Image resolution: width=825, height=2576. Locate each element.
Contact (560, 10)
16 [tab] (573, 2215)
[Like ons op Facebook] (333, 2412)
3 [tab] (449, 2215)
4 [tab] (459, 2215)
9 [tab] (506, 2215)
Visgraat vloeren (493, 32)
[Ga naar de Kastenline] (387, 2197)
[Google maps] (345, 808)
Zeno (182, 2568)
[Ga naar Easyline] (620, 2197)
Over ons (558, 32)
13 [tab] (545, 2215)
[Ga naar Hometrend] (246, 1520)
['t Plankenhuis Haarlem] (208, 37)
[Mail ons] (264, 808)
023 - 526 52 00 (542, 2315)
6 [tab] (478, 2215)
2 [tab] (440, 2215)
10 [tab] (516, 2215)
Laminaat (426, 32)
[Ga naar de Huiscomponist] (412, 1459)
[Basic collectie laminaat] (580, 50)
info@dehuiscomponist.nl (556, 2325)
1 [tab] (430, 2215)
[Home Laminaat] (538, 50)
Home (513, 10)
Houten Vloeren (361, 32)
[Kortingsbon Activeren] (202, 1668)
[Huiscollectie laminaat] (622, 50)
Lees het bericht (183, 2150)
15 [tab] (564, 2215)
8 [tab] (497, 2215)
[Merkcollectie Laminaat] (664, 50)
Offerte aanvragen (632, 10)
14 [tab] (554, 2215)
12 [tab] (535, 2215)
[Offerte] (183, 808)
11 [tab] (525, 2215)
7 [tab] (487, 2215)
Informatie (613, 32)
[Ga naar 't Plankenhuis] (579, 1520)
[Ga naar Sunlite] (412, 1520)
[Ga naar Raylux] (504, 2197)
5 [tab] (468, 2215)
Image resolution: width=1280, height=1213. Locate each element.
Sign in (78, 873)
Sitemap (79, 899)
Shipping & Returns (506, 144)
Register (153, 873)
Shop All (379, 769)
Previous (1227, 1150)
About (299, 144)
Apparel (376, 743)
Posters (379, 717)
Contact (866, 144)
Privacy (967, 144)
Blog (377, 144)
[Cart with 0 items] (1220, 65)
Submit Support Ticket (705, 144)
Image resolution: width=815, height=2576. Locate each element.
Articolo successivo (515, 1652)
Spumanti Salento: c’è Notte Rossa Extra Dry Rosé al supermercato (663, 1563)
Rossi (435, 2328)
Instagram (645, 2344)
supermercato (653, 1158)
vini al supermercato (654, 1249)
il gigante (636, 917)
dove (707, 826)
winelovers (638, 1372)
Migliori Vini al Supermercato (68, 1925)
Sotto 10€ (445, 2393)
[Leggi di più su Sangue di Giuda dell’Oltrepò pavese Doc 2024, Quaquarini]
· · · · · · ·
If a line in the listing holds the word "naar", copy it out.

[Ga naar de Kastenline] (387, 2197)
[Ga naar Easyline] (620, 2197)
[Ga naar Hometrend] (246, 1520)
[Ga naar de Huiscomponist] (412, 1459)
[Ga naar 't Plankenhuis] (579, 1520)
[Ga naar Sunlite] (412, 1520)
[Ga naar Raylux] (504, 2197)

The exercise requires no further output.